Natália Cerqueira Dias, de 24 anos é Bacharel em Educação Física e conta que costuma ter um planejamento do que fazer durante o dia. “Me ajuda a ser produtiva, então na medida do possível estou seguindo, apesar do isolamento.” Ela estipula horários para estudar, fazer exercícios e aproveitar para descansar e assistir filmes e séries.

Ela afirma que neste atual período, sente muita falta de fazer suas atividades normais, uma delas, treinar na academia. “Sinto falta da sensação de liberdade de poder sair sem se preocupar com esse problema.” Para não parar, ela se organizou para realizar atividades físicas que se encaixam no “regime domiciliar”. “Tenho um aparelho elíptico que é uma das opções, e além dele eu faço exercícios com o próprio peso do corpo, pulo corda e danço. “

Natália também incentiva os amigos à não se renderem ao sedentarismo.
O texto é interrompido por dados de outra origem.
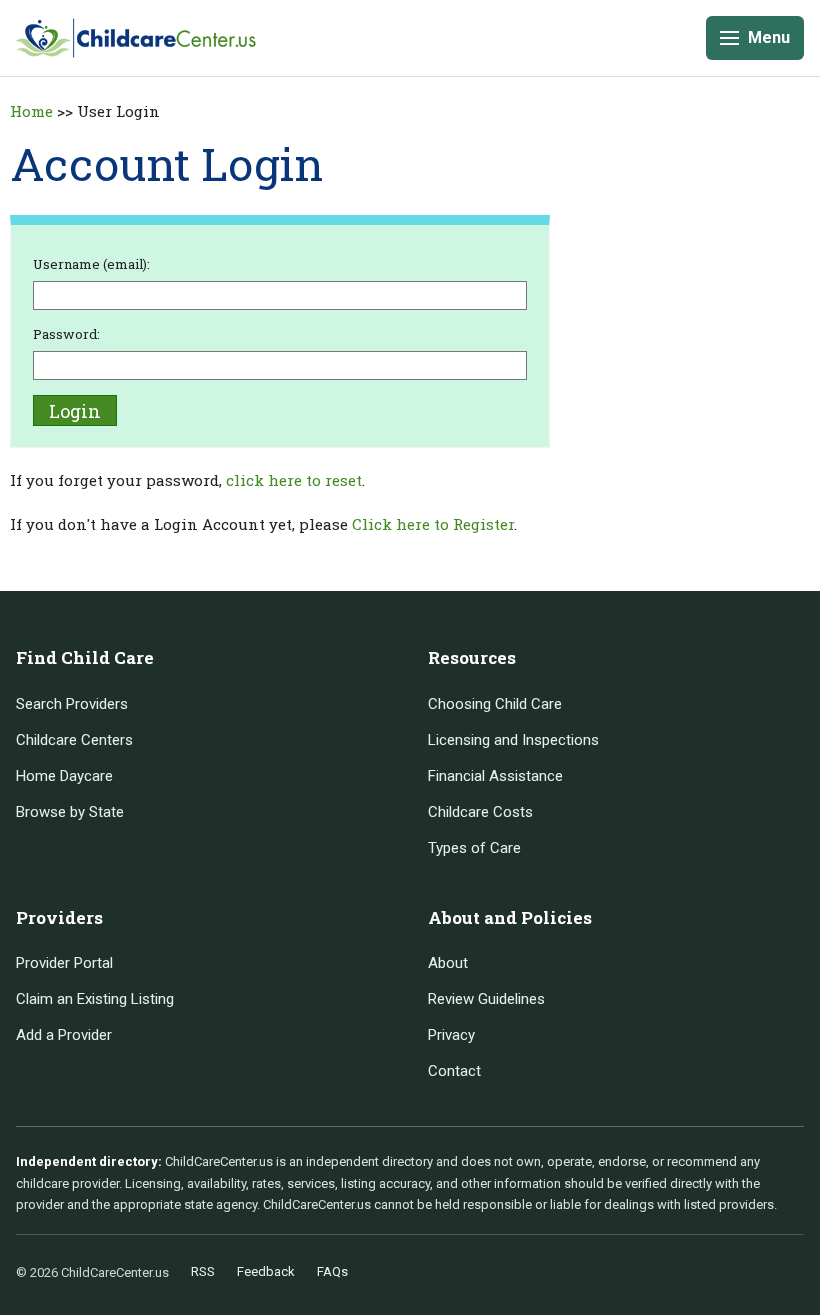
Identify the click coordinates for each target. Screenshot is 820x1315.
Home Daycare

Ela acredita que existem muitos benefícios da prática de exercícios e, para ela, é fundamental que, na medida do possível, todos realizem alguma atividade para se manterem ativos. “É preciso uma mudança de pensamento, estar disposto a tentar sair desse estado de sedentarismo, mesmo com dificuldades e limitações que existam, individuais ou mesmo de espaço”, explica ela.

“Creio que o mais difícil seja dar o primeiro passo para uma mudança. Começar não é fácil,  mas quando são sentidos os benefícios para a saúde, como por exemplo, uma melhora na disposição, ânimo, uma motivação maior começa a acontecer”, argumenta Natália. Para ela, o importante é começar, mesmo que devagar. “Não podemos desistir, os benefícios são para a vida inteira e não apenas para a ‘quarentena’.”

A estudante de engenharia ambiental, Clarissa Adamatti, de 20 anos, conta que ainda está em processo de adaptação com a nova realidade. “Não estou acostumada a ficar tanto tempo em casa, mas estou tentando tornar esse tempo o mais produtivo possível.” Para ficar com os exercícios em dia, ela separou uma hora e meia para as atividades físicas e mais meia hora para meditação.

Uma estratégia definida por ela, e que a ajuda a não desanimar, é a de trocar os cômodos da casa em que os exercícios são feitos. “Na sala é mais Fit Dance e mais aeróbico, na sacada eu faço mais funcional. As vezes eu desço para o hall do prédio e pulo corda, também uso os pesos da academia para alguns exercícios”, conta a estudante, que diz estar fazendo mais atividades como essa dentro de casa do que fazia na academia.

“Eu não só incentivo meus amigos nessa questão, como tenho muito incentivo por parte deles”, conta Clarissa. Ela possui amigos e colegas que postam desafios, metas e dicas nas redes sociais para quem quer ter um estilo de vida mais saudável durante o período de isolamento.

“Quando eles mandam essas coisas pra mim, eu mando de volta, eles compartilham e todo mundo vê. Isso me motiva muito e eu percebo que acabo motivando outras pessoas.” Para ela isso é essencial nesse momento, inclusive ela incentiva que mais pessoas criem grupos de apoio nas redes sociais com amigos, para que todos se ajudem na busca de um estilo de vida mais saudável.